Importa ainda destacar que a mesma União que cobra dos demais entes federados, em média, 11,5% ao ano, no sistema ainda vigorante, oferece a organismos privados taxas de juros TJLP de 5,5% a 6% ao ano, em empréstimos concedidos pelo BNDES.
E que, em 2015, o custo para a União do subsídio às atividades de financiamento praticadas pelo BNDES, previsto pelo governo federal, é de R$ 30 bilhões, muito superior ao impacto fiscal da renegociação da dívida com os Estados e Municípios, estimado em R$ 3 bilhões.
A propósito, num tempo não muito distante se bradava contra as taxas consideradas abusivas nas relações do País com organismos internacionais (vide o “Fora FMI”), quando alguns dos atores da cena atual professavam convicções distintas daquelas hoje sustentadas. Afinal, que Federação é essa?
Na esfera legislativa, o reconhecimento dessa desproporção e de seus efeitos sociais lesivos levou à aprovação da já referida LC n. 148/2014, que autorizou a troca do indexador da dívida, estabelecendo condições mais benéficas, de 4% de juros mais IPCA ou, alternativamente, a taxa Selic (o que for menor), com efeitos retroativos a 1º de janeiro de 2013.
Para permitir que as dívidas com a União sejam renegociadas a partir de novos indexadores, independentemente de regulamentação, o Congresso Nacional está apreciando nova proposição legislativa que poderá estabelecer o prazo de 30 dias para a firmatura dos aditivos contratuais.
Ao defender a repactuação da dívida, não se está reduzindo a importância da sanidade das contas públicas nem, muito menos, relativizando diretrizes e princípios estabelecidos pela Lei de Responsabilidade Fiscal (LRF), norma cuja estrita observância sempre foi exigida pelos Tribunais de Contas.
Ocorre que, nesse episódio, ao lado da questão fiscal, em que estão em jogo receitas públicas, trata-se de reconhecer a existência de relação contratual defeituosa, estabelecida em parâmetros que levaram ao agudo desequilíbrio entre as partes.

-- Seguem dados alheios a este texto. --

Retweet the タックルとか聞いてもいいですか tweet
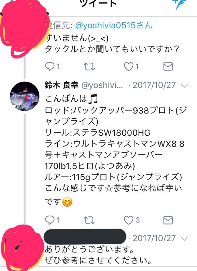The width and height of the screenshot is (197, 271). point(89,67)
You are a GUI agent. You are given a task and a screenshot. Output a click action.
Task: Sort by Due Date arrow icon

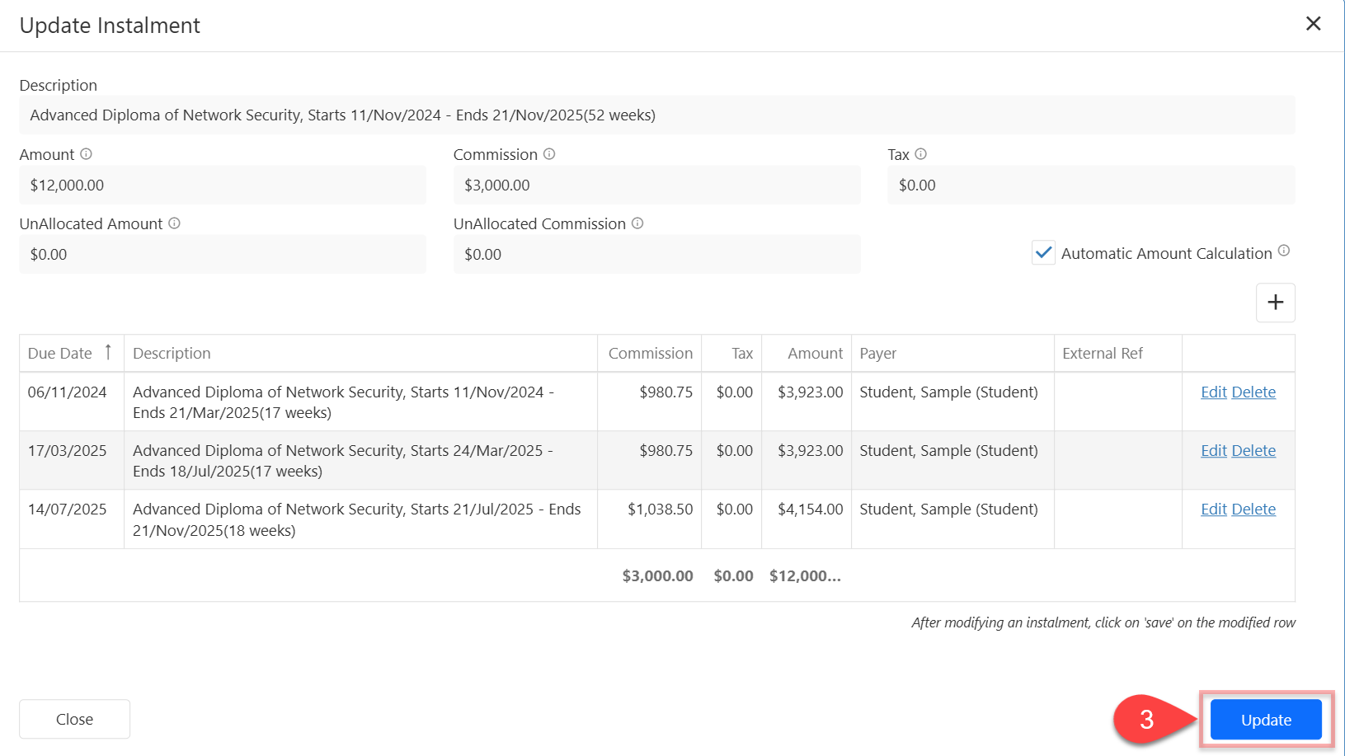108,352
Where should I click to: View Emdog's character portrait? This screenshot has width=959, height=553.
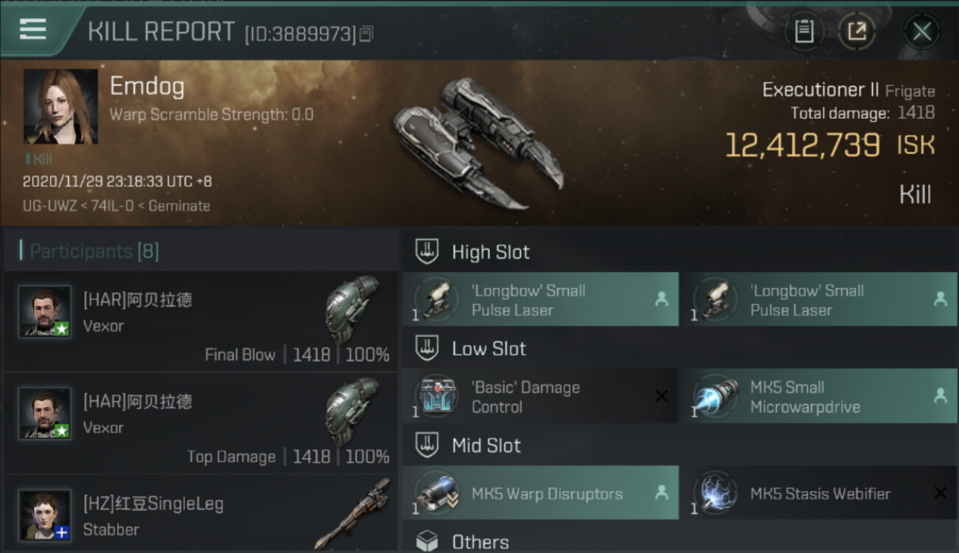click(x=60, y=107)
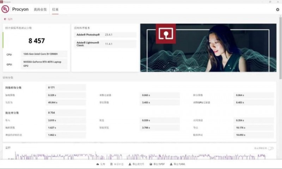Click the monitoring chart graph area

[x=141, y=156]
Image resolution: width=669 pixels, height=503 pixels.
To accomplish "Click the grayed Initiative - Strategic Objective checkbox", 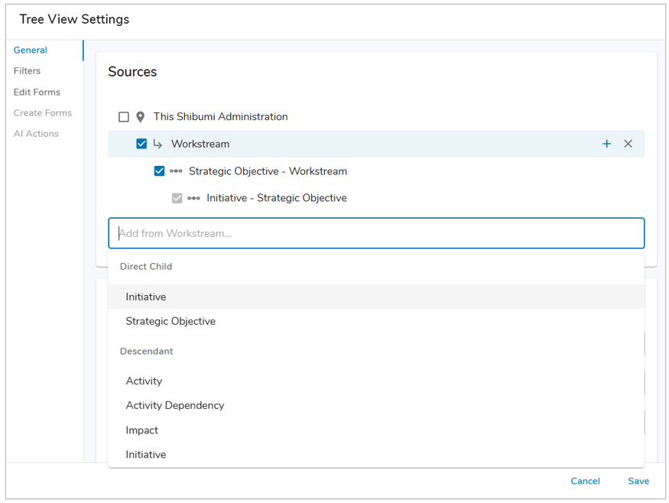I will click(x=177, y=198).
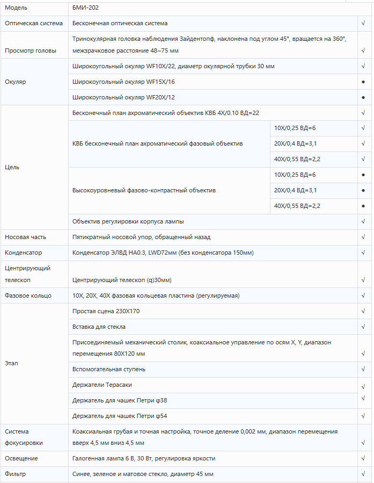Click the Окуляр category cell
The width and height of the screenshot is (374, 483).
click(15, 82)
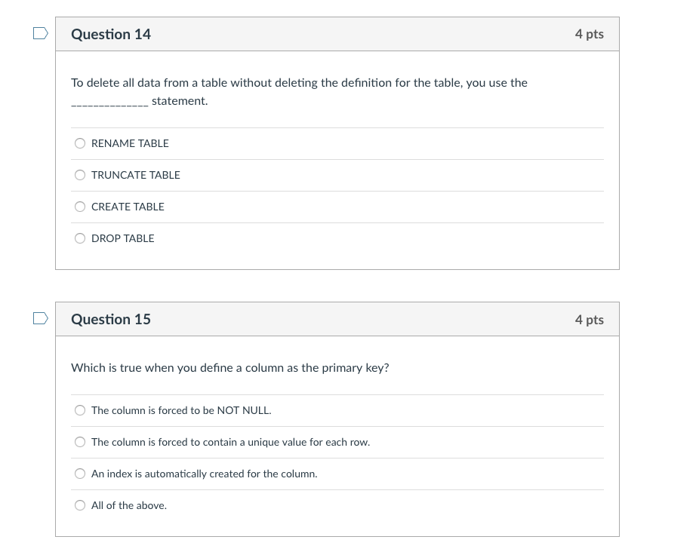The image size is (696, 552).
Task: Choose 'An index is automatically created for the column.'
Action: tap(80, 474)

E, como pacificamente se reconhece aos particulares no âmbito do direito das obrigações e, principalmente, nas relações de consumo, também aos entes públicos deve-se assegurar a revisão de pactuações que se revelarem por demais gravosas, impondo à sociedade sacrifícios que estão além do razoável.
Em uma relação federativa, não se deve admitir que o pagamento dos compromissos de um ente para com outro seja fator de comprometimento da qualidade mínima dos serviços públicos e se dê à custa de práticas usurárias entre aqueles que, conforme preconiza a Constituição, são conjuntamente incumbidos de concretizar o bem comum, numa “sociedade livre, justa e solidária”.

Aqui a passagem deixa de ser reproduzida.